Eine Ahnung machte sich in ihm breit. Er biss die Zähne
aufeinander, als er auf den zarten Nacken des Kämpfers
starrte und ein vertrautes Gefühl seinen Magen erwärmte. Es
konnte nicht sein! Es durfte nicht sein!
    Er spürte kaum, dass ihn jemand schubste und er den
Haudegen von hinten anrempelte. Wie vorherzusehen war, fuhr
der junge Kämpfer mit geschmeidiger Drehung herum. Und
erstarrte mitten in der Bewegung. Pierre war es, als ob ihm
sämtliche Luft aus den Lungen gedrückt wurde. Nebel senkte
sich über das lärmende Kampfgeschehen. Seine Ahnung
bestätigte sich. Er sah ihr Gesicht, ihre Augen, ihren Mund.

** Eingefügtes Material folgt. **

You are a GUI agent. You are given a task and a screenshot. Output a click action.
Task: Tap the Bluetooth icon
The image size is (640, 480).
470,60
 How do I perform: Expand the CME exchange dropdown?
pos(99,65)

Zum Teufel, der Kämpfer war niemand anderes als Jacquotte!
Das Herz klopfte ihm in den Ohren. Wie in Trance deutete er
einen Schlag an, den sie augenblicklich parierte. Fast hätte
er gelächelt. Er war ihr ein guter Lehrer gewesen. Geschickt
dirigierte er sie aus dem Getümmel in Richtung Wald, wo sie
sich bald keuchend mit erhobenen Waffen gegenüberstanden.
Keiner von ihnen sagte ein Wort.
    »Du hast mich erkannt«, brach Jacquotte endlich das
Schweigen.
    Pierre konnte nur nicken. Was hatte sie hier zu suchen?

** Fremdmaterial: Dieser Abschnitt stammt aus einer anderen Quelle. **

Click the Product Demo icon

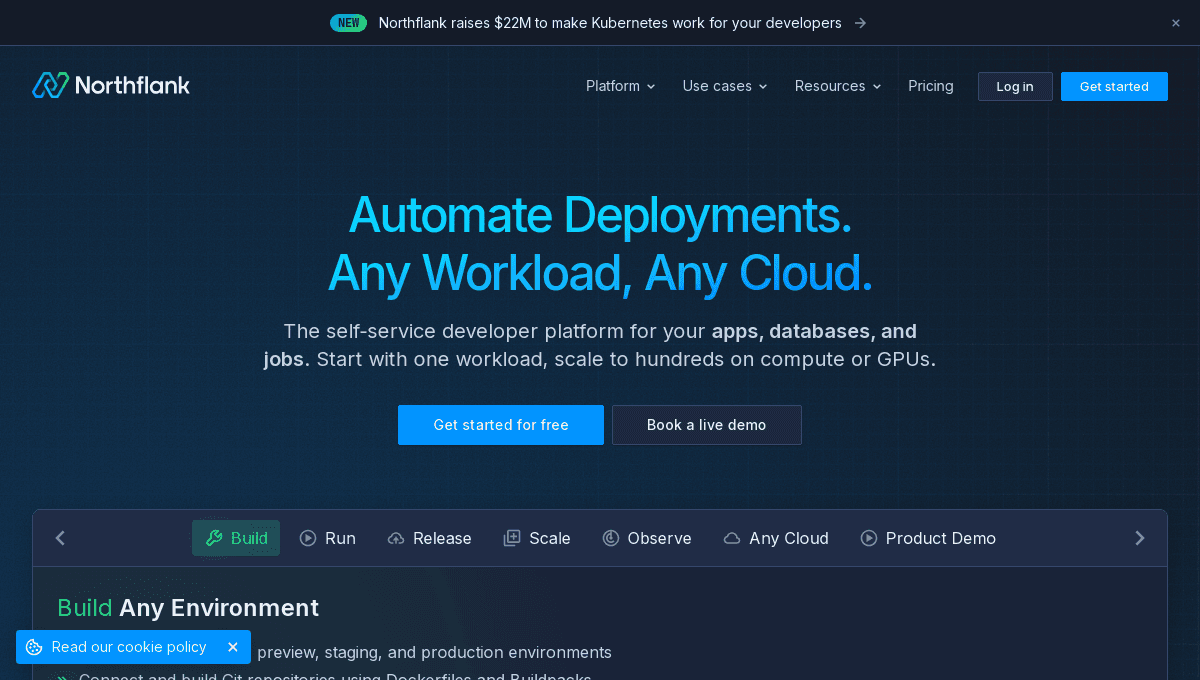click(x=868, y=538)
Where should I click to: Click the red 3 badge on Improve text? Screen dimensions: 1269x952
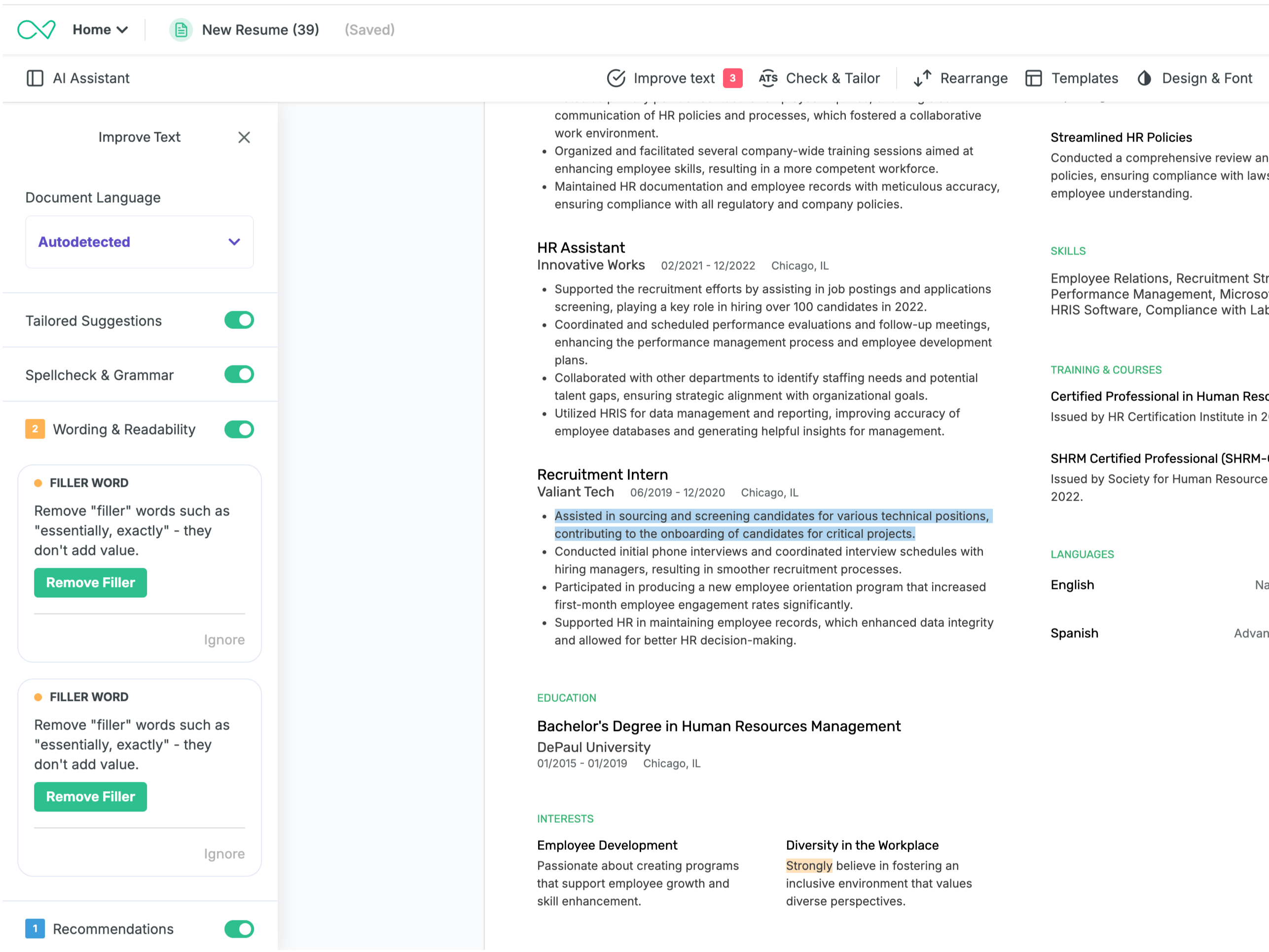[732, 78]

    Sie ließ die Machete sinken. »Was denkst du, gehe ich als
Mann durch?«
    Pierre zog die Augenbrauen hoch. »Nicht für mich,
nanichi

    »Bisher hat niemand Verdacht geschöpft.« Ihr Blick war
stolz, und Pierre unterdrückte den spontanen Impuls, sie in
seine Arme zu reißen.
    »Du kannst von Glück reden, dass die meisten immerzu
betrunken sind.«
    »Dann ist es wohl der Alkohol, der sie dazu hinreißt, ihre
Waffen gegen Brüder zu erheben?«, neckte sie ihn.
    Pierre verstand ihre Anspielung und grinste schief. »Die
Ehre der Bukaniere ist etwas, das die Flibustier nie
verstehen werden.« Sie schwiegen erneut.
    »Was zum Teufel tust du hier?«, murrte er schließlich.

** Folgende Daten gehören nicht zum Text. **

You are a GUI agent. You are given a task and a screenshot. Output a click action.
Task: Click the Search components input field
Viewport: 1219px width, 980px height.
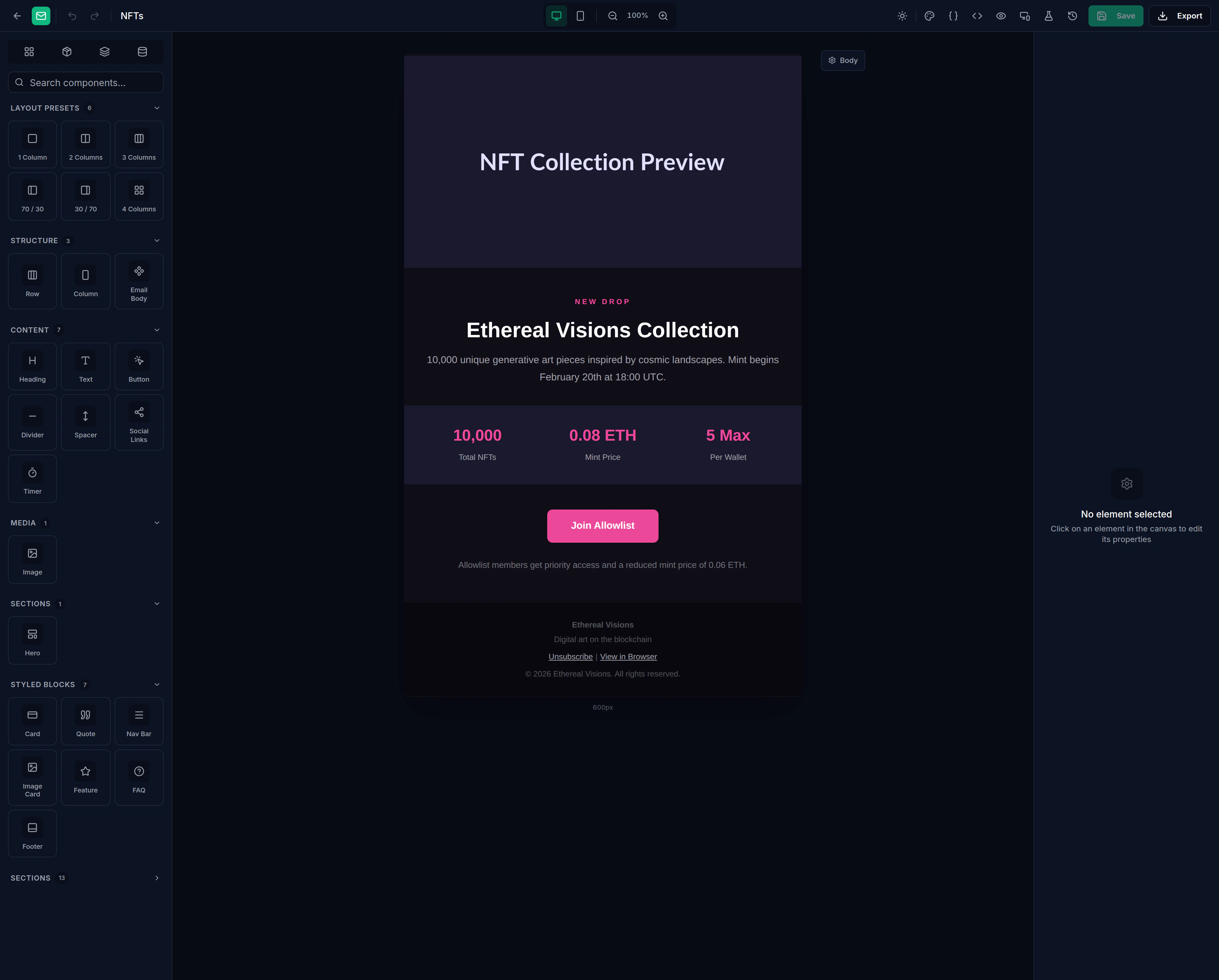coord(85,82)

    »Vater ist tot. Die Spanier. Es war ein Überfall.« Sie
zuckte die Schultern.
    Pierre war erschüttert. Émile war tot? Er konnte es nicht
fassen. Warum hatte er nichts davon gehört? Unbewusst tat er
einen Schritt auf Jacquotte zu, erkannte jedoch die
Besorgnis in ihrem Blick. Sie wollte nicht, dass ihre
Tarnung aufflog. Er verstand.
    »Manuel und ich mussten fliehen. Nach dem Überfall hat
sich vieles geändert. Wir versteckten uns in der Höhle. Dein
Hund …« Sie stockte. »Dein Hund ist auch tot.«
    Es verwunderte ihn, dass sie der Tod seines Hundes so
mitnahm. Prüfend sah er in ihre dunklen Augen und spürte das
schlechte Gewissen. Wäre alles so gekommen, wenn er in der
Siedlung geblieben wäre? Er würde es nie erfahren.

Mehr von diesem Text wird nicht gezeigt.